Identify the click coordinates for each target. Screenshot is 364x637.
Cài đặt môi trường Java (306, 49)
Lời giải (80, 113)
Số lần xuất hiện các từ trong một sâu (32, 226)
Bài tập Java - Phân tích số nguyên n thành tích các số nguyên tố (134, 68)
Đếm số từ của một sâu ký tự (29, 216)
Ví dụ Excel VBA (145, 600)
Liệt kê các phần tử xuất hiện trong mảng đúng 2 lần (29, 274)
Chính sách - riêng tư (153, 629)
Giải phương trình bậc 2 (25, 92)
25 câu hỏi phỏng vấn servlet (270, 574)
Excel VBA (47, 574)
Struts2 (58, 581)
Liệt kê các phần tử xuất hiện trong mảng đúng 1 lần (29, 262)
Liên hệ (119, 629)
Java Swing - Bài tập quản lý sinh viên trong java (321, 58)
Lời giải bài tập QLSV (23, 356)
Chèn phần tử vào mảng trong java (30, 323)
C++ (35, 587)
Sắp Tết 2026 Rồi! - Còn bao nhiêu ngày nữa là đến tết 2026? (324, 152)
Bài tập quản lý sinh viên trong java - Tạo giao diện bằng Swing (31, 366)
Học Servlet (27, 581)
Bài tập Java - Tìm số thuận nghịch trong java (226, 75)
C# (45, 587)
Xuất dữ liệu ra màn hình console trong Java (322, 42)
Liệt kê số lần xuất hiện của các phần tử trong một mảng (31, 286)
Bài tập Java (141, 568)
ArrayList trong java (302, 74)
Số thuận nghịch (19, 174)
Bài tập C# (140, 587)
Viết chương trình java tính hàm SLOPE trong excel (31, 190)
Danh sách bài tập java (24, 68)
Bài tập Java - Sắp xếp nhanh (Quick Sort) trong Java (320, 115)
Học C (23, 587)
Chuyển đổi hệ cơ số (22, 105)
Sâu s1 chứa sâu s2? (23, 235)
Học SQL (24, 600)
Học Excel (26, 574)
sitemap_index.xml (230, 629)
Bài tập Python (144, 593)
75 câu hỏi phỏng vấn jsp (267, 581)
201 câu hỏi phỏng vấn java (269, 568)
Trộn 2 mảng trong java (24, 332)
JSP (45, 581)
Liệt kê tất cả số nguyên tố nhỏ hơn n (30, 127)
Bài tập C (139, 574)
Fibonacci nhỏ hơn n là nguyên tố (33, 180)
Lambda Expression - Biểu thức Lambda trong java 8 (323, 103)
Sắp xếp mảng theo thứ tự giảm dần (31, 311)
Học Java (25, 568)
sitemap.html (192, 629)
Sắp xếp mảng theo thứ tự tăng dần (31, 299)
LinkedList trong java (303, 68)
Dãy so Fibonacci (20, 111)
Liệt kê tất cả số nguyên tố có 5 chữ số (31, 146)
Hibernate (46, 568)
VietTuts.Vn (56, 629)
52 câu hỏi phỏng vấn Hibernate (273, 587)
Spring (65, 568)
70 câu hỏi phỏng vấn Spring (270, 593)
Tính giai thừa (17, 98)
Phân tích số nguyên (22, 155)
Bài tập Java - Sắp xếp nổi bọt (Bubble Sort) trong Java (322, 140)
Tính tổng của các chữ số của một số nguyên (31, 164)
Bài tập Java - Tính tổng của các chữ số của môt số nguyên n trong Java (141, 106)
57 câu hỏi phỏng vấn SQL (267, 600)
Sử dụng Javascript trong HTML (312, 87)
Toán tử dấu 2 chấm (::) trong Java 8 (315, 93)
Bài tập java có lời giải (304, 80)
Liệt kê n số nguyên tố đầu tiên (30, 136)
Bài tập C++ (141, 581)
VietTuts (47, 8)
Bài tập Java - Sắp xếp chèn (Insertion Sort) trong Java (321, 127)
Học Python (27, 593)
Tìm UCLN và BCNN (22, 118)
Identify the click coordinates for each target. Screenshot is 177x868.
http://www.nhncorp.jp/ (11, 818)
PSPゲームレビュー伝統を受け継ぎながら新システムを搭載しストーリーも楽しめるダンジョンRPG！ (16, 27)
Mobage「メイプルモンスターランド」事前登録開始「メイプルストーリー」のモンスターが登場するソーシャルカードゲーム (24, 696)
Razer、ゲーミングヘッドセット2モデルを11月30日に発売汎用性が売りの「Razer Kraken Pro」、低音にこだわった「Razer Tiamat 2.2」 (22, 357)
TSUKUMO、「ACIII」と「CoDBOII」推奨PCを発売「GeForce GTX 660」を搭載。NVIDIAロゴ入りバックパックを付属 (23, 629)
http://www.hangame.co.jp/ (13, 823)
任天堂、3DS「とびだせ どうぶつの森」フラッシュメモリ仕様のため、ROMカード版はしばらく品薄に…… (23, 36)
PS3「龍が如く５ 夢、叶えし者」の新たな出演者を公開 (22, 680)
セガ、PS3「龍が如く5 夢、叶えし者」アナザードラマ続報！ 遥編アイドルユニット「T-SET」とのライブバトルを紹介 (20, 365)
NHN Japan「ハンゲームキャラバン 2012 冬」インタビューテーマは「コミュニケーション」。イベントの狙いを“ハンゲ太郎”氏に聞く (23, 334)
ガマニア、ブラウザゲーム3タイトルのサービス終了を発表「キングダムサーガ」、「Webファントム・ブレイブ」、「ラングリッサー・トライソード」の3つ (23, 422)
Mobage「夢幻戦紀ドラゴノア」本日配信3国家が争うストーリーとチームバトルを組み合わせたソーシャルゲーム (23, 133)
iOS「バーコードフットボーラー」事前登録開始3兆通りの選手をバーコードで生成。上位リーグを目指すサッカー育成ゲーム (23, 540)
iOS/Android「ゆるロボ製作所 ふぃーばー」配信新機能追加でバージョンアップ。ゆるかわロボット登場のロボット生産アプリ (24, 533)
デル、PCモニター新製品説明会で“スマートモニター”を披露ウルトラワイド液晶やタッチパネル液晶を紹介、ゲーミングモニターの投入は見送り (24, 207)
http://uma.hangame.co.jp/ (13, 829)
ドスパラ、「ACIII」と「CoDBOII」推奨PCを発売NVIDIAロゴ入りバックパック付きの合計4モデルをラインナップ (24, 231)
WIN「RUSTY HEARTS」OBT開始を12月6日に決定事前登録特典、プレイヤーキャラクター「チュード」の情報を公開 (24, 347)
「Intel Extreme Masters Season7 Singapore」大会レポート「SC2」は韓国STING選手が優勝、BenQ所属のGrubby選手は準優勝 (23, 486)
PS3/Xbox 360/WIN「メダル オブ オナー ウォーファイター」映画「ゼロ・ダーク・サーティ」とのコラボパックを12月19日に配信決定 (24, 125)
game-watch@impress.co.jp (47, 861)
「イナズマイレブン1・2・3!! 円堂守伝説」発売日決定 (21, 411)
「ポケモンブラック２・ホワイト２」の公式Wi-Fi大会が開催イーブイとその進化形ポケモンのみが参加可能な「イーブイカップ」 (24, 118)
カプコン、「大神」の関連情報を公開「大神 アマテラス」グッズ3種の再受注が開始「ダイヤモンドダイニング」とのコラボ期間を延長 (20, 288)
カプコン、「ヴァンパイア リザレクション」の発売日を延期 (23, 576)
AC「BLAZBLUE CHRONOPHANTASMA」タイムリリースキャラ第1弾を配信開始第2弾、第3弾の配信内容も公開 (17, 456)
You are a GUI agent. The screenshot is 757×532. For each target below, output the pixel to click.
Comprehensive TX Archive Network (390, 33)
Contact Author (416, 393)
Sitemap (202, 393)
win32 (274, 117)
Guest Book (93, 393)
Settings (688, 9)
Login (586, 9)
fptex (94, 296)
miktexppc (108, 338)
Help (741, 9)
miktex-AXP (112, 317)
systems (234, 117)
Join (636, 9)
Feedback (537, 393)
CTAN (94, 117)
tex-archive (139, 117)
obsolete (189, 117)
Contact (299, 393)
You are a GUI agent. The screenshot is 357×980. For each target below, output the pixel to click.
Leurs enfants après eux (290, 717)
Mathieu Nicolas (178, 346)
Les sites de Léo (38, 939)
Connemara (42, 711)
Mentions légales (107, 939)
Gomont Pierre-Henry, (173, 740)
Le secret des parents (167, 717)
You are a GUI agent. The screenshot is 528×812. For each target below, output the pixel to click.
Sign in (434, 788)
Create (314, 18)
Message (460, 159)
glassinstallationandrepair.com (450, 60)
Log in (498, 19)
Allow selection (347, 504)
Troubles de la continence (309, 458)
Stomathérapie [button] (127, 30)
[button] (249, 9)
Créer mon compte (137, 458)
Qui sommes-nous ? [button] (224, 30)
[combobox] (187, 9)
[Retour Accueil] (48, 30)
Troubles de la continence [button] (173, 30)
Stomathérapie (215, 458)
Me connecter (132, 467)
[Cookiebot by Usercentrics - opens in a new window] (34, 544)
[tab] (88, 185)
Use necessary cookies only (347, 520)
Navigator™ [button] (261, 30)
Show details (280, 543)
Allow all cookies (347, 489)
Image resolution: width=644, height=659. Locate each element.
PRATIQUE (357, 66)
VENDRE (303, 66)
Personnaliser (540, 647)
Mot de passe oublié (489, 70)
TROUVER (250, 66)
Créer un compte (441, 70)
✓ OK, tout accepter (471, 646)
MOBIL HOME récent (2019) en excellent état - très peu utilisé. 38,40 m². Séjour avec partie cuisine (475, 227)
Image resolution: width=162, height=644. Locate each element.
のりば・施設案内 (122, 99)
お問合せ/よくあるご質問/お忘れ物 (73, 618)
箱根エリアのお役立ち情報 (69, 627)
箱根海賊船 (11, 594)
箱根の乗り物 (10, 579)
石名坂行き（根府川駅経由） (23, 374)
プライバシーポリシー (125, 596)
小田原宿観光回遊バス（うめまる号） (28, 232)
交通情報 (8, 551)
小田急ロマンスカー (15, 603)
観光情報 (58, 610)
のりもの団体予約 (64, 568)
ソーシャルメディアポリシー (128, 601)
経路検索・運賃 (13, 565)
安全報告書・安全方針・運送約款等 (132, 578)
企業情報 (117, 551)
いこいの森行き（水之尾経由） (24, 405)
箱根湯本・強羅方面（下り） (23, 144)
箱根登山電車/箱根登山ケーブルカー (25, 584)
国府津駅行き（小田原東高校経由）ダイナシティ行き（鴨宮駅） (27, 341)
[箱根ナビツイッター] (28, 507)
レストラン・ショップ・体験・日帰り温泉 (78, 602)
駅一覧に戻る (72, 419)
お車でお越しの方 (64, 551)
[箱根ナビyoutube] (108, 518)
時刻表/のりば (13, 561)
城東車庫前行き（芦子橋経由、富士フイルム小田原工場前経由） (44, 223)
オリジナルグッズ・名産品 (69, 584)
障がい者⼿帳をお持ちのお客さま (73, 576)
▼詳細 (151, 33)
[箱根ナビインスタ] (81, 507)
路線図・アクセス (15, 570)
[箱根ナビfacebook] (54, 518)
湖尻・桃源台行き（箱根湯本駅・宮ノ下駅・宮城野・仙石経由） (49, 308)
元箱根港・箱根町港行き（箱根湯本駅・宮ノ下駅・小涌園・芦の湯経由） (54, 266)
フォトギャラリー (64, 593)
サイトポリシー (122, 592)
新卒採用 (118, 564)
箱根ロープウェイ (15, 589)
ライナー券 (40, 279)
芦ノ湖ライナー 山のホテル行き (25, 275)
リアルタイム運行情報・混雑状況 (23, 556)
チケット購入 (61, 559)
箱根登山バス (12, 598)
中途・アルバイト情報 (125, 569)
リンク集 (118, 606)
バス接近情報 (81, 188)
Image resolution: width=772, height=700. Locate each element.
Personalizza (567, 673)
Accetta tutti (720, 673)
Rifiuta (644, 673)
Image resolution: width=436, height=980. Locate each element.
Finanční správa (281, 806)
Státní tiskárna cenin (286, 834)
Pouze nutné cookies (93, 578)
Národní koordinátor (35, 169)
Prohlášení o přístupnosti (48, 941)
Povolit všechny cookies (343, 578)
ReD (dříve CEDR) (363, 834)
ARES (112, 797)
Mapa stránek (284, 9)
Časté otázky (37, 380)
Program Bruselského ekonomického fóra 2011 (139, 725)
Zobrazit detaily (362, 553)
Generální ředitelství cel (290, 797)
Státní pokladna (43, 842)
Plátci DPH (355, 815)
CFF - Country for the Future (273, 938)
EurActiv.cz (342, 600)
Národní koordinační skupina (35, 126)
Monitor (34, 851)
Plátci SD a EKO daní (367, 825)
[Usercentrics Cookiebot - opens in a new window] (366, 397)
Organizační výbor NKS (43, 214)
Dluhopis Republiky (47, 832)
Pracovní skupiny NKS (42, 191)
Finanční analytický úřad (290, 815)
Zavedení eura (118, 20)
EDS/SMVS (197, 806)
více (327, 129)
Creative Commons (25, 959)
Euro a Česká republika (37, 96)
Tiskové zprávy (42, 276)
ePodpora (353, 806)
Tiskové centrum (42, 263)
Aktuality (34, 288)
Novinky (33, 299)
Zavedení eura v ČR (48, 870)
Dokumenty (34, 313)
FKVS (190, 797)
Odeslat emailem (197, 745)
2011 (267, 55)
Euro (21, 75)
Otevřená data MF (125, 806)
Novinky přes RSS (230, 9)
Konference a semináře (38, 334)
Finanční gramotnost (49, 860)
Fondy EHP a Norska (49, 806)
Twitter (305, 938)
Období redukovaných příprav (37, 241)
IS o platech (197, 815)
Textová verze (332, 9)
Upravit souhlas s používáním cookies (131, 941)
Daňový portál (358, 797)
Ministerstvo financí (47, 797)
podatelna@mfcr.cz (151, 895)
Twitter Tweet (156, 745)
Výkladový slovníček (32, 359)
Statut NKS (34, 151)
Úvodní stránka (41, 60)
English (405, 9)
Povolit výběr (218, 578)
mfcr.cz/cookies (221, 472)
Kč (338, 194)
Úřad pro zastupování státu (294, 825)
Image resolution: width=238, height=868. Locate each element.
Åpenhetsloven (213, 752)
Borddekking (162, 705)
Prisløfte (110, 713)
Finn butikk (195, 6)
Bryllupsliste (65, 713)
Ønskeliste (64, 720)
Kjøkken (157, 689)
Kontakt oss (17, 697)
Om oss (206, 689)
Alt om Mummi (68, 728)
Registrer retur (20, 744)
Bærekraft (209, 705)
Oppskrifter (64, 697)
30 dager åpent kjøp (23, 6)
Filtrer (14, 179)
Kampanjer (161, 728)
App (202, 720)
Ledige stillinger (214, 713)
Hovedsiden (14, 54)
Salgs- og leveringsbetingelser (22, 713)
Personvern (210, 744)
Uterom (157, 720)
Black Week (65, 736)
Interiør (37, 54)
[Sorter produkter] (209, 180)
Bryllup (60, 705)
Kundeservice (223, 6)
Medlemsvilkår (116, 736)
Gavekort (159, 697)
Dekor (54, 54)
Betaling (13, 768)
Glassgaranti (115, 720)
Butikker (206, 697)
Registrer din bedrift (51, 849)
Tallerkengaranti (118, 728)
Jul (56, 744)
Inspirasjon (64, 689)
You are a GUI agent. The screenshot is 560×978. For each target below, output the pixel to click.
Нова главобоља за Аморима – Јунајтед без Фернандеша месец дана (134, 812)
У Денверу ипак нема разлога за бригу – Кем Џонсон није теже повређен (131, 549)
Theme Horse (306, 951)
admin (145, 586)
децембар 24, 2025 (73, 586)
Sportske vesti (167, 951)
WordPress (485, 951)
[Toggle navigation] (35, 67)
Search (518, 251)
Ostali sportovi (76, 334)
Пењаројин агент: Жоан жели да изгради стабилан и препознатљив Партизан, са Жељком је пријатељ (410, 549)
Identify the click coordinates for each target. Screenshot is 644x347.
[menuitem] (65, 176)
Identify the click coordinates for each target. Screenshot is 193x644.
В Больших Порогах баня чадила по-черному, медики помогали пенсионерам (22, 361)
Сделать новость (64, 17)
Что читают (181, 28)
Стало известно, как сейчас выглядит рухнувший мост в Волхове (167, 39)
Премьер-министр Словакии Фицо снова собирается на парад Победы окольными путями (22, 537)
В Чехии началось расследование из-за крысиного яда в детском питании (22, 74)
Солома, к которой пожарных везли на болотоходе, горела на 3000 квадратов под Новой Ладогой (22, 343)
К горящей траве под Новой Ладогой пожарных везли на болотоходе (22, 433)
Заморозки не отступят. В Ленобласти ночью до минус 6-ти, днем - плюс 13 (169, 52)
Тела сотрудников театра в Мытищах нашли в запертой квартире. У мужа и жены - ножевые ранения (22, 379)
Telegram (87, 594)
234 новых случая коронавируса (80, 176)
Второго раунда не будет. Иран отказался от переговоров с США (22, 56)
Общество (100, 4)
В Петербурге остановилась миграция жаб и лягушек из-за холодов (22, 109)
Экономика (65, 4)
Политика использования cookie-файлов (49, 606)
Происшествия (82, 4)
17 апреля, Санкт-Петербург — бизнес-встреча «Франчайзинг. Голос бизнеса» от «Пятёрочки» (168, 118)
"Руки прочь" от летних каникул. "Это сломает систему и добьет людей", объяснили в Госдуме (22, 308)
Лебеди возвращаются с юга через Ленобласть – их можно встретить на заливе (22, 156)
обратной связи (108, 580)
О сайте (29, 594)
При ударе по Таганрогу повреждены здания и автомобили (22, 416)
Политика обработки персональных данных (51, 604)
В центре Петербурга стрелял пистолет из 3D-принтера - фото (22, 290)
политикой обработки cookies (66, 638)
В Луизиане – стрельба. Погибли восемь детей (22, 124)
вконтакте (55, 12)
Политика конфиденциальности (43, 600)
^^^^
• _Job_: Rewrite the lines from the one containing "Filtrer (14, 179)" through the one containing "Glassgaranti (115, 720)", swapping "Kampanjer" for "Tilbud" and keeping everything else the same. Return only those lines.

• _Solution for this exercise_:
Filtrer (14, 179)
Tilbud (161, 728)
App (202, 720)
Ledige stillinger (214, 713)
Hovedsiden (14, 54)
Salgs- og leveringsbetingelser (22, 713)
Personvern (210, 744)
Uterom (157, 720)
Black Week (65, 736)
Interiør (37, 54)
[Sorter produkter] (209, 180)
Bryllup (60, 705)
Kundeservice (223, 6)
Medlemsvilkår (116, 736)
Gavekort (159, 697)
Dekor (54, 54)
Betaling (13, 768)
Glassgaranti (115, 720)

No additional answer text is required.